*Task description*: Can you rewrite the listing below as a Markdown table with the columns Row and Text, giving each line its own numbered row, skipping blank lines and leaving out the pictures?

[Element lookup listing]
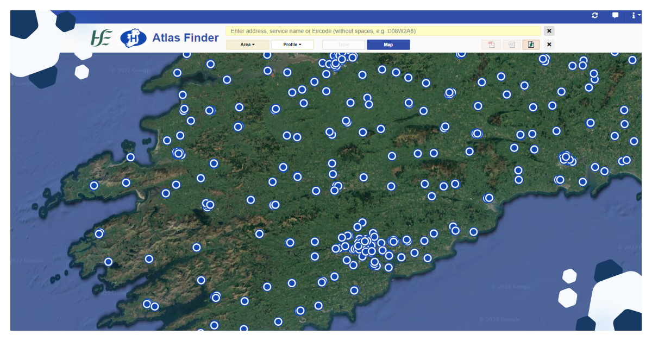652x341 pixels.
Task: Click inside the address search field
Action: tap(380, 31)
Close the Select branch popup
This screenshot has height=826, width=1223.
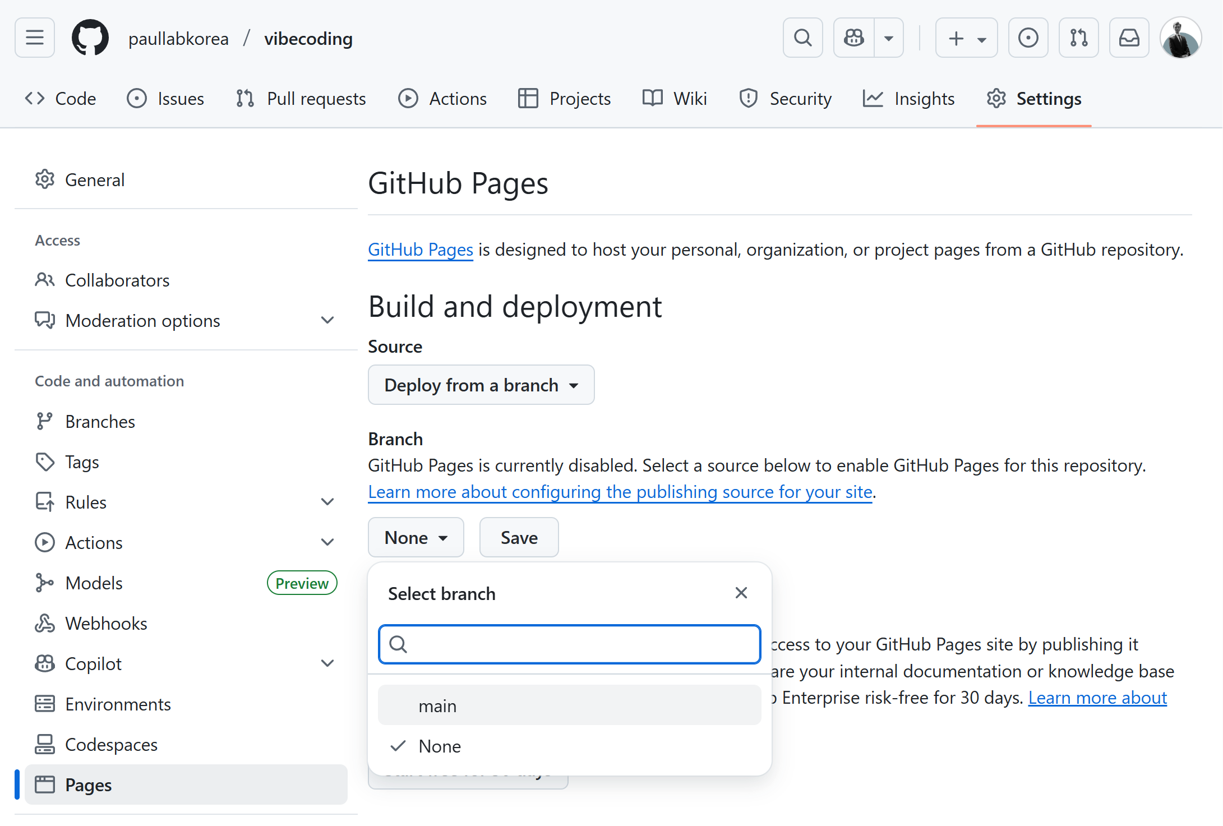(741, 593)
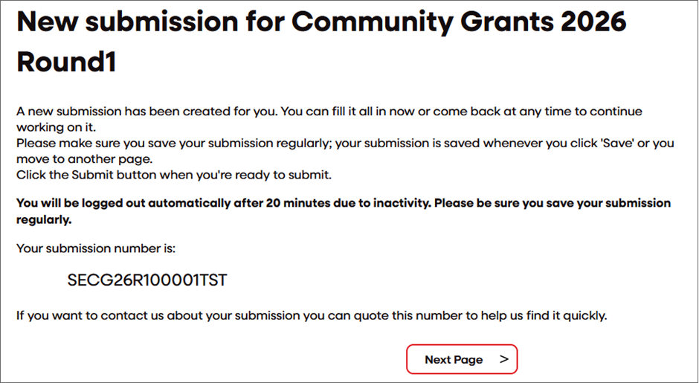699x383 pixels.
Task: Click the 'Click the Submit button' instruction line
Action: click(x=173, y=175)
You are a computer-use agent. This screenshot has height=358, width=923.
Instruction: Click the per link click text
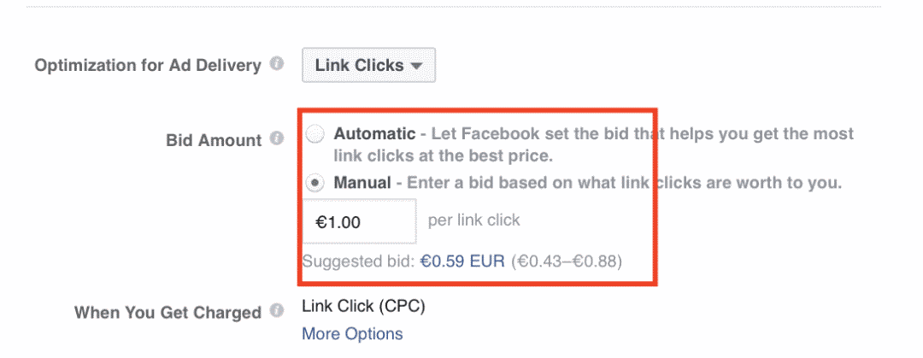[473, 220]
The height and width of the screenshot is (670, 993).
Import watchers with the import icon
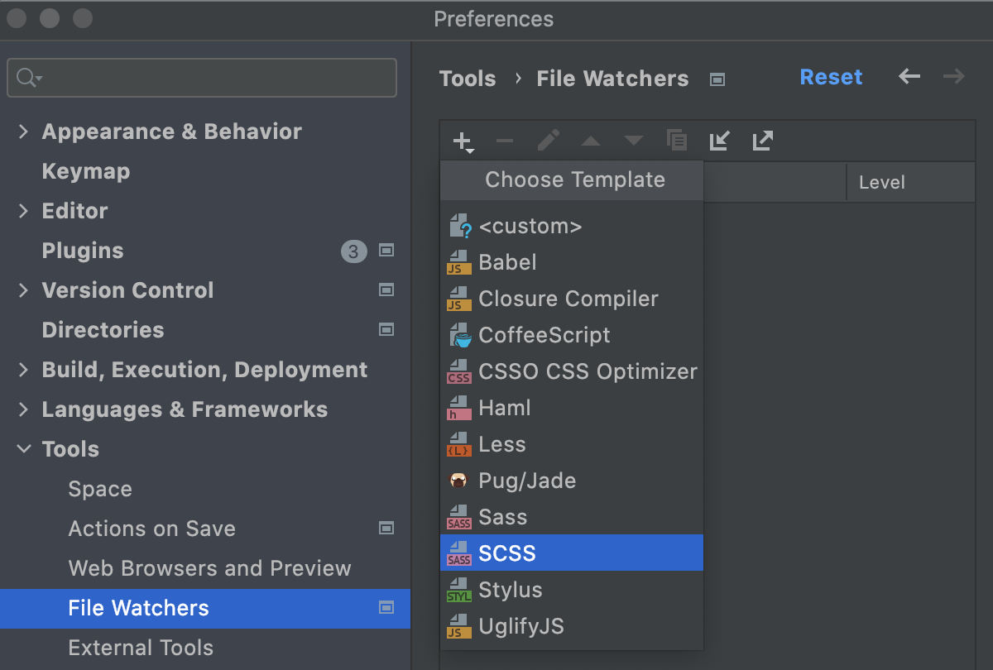719,141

*Worked answer*:
| Row | Text |
|---|---|
| 1 | 652x341 pixels. |
| 2 | Task: Click inside the address search field |
| 3 | Action: tap(380, 31) |
| 4 | Close the Select branch popup |
| 5 | This screenshot has height=826, width=1223. |
| 6 | (741, 593) |
| 7 | 699x383 pixels. |
| 8 | Task: Click the 'Click the Submit button' instruction line |
| 9 | Action: click(x=173, y=175) |
| 10 | You are a computer-use agent. This screenshot has height=358, width=923. |
| 11 | Instruction: Click the per link click text |
| 12 | [473, 220] |
| 13 | The height and width of the screenshot is (670, 993). |
| 14 | Import watchers with the import icon |
| 15 | 719,141 |